== Task prompt ==
Tally the lines below containing the word "directory" and give that total alone.

[Stored data]
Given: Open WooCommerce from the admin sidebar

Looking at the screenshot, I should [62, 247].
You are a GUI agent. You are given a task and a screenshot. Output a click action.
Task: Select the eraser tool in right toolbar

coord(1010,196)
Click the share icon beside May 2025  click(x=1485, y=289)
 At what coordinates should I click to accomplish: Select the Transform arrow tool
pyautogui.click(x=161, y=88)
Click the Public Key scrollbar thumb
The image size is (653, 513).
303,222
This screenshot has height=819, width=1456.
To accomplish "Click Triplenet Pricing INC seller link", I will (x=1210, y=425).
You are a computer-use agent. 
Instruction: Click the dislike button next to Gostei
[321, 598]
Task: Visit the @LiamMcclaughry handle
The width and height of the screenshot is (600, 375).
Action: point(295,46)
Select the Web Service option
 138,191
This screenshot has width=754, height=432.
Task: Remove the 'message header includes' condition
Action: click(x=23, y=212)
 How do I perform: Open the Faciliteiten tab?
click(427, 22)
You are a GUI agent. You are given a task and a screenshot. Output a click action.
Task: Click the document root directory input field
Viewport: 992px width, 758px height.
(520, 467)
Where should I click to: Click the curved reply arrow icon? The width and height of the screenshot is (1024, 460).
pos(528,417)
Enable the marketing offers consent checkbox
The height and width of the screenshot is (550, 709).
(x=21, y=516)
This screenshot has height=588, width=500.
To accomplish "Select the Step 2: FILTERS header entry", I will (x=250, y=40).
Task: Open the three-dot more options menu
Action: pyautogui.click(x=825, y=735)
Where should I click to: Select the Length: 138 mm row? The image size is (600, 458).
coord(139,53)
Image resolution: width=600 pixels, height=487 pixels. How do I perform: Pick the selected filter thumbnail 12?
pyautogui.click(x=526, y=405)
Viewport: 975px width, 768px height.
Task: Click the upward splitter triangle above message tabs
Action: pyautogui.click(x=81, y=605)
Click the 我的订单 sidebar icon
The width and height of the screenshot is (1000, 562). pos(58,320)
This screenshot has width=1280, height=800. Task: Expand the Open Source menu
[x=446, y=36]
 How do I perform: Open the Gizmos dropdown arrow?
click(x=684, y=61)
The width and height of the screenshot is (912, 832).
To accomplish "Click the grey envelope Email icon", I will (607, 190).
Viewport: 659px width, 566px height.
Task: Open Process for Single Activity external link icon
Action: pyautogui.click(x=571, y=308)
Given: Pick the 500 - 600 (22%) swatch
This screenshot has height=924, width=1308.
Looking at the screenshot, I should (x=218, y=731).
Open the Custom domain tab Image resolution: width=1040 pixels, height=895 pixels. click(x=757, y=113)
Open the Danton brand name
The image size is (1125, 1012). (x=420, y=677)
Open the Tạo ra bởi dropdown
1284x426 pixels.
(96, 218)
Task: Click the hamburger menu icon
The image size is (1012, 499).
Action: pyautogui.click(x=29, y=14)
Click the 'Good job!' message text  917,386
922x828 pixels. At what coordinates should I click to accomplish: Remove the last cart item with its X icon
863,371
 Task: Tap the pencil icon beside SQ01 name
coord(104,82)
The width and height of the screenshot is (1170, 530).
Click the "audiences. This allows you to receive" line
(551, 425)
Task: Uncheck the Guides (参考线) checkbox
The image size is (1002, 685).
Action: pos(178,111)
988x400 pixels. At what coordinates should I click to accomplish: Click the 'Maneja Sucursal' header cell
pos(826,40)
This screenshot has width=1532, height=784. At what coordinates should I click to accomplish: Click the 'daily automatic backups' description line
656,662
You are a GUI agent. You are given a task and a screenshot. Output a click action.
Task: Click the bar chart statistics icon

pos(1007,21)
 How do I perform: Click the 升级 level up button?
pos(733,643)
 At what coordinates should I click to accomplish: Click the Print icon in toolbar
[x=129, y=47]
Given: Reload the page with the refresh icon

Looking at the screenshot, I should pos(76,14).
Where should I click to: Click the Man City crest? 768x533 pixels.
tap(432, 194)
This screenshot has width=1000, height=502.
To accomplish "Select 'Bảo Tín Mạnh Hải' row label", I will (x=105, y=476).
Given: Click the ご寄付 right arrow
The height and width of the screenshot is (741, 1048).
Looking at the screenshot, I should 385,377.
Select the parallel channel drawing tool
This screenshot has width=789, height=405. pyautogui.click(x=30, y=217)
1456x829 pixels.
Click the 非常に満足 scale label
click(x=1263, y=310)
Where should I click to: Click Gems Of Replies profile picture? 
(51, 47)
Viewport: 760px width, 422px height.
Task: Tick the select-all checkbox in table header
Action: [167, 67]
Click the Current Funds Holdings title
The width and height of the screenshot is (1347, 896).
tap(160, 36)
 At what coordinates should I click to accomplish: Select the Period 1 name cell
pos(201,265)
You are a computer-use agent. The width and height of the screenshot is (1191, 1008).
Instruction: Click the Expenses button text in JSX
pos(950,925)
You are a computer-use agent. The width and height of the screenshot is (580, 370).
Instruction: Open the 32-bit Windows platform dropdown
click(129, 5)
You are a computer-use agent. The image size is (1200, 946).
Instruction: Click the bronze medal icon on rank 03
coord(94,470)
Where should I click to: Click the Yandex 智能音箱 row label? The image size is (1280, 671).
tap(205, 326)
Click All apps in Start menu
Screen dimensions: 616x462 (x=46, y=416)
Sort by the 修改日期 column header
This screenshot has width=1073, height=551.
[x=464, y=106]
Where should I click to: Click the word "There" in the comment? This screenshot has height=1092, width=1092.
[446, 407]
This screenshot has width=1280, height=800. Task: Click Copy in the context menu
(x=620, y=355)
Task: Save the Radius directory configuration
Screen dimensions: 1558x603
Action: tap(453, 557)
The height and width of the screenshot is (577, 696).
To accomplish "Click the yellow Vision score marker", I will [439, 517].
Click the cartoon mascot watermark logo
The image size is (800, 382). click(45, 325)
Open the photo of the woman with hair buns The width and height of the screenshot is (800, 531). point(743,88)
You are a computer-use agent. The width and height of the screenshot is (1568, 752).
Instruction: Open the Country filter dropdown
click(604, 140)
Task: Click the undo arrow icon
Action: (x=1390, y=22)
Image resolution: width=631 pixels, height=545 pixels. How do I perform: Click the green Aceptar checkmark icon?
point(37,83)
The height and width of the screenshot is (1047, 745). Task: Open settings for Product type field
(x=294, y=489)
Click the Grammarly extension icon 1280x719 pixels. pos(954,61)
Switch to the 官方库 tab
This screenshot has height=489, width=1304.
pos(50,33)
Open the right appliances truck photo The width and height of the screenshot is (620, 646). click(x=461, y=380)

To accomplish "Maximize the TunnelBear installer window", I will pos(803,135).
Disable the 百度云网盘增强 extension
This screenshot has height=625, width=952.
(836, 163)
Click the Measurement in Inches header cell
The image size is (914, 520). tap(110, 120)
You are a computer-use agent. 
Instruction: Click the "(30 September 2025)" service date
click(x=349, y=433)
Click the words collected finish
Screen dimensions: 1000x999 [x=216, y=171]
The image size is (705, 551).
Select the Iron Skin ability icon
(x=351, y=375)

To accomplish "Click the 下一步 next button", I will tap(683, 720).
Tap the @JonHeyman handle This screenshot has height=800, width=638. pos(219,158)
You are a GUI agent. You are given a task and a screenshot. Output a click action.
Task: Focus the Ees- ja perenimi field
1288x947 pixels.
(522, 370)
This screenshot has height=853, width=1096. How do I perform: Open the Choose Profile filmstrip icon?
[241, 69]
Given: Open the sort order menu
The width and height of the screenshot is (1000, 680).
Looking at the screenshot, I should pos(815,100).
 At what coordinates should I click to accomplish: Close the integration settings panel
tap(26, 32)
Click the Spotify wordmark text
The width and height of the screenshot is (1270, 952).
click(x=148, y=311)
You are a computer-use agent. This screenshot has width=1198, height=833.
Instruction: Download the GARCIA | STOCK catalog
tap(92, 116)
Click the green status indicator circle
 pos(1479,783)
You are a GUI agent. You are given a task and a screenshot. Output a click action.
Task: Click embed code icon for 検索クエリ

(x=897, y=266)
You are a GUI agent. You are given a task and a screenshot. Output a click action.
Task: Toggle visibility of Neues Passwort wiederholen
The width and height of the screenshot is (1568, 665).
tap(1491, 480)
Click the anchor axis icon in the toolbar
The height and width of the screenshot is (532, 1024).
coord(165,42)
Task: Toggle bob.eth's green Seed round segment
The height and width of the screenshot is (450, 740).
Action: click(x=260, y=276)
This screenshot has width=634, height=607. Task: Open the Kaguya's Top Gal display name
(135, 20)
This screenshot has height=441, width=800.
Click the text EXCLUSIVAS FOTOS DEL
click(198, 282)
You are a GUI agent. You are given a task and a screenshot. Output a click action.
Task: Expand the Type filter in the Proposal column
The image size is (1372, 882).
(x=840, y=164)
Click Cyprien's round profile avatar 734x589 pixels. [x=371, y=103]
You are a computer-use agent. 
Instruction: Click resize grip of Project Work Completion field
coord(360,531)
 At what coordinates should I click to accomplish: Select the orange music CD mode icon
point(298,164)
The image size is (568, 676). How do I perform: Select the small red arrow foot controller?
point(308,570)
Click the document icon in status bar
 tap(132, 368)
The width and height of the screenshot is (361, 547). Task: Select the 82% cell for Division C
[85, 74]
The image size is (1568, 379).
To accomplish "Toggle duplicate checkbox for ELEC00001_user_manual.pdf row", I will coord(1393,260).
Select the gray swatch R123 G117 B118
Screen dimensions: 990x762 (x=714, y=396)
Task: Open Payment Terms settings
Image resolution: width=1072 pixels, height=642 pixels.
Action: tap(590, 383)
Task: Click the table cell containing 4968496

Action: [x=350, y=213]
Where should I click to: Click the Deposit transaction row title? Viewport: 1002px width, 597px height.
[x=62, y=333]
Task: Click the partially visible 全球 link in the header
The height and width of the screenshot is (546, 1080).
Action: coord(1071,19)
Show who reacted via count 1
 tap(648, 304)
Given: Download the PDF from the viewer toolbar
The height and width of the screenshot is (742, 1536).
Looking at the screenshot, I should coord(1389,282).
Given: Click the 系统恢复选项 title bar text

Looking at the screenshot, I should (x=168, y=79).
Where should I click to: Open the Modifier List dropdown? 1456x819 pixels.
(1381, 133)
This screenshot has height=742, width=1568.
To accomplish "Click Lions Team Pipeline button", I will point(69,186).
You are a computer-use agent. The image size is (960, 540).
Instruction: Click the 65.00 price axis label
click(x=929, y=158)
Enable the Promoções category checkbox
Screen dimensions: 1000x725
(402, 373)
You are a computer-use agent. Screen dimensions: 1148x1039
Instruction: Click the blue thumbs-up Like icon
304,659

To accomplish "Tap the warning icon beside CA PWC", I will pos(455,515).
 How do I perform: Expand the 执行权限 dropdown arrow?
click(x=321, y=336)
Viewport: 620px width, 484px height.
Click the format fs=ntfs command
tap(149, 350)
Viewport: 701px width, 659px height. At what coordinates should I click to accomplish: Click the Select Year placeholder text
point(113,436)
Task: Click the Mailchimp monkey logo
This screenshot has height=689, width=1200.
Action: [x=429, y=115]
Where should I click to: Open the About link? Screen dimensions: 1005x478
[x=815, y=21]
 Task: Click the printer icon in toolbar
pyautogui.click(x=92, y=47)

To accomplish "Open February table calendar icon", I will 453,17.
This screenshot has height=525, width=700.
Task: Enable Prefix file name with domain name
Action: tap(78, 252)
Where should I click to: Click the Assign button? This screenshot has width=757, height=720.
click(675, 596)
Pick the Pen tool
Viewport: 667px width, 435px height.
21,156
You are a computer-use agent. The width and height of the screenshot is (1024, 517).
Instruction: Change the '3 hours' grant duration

== Exercise solution ==
2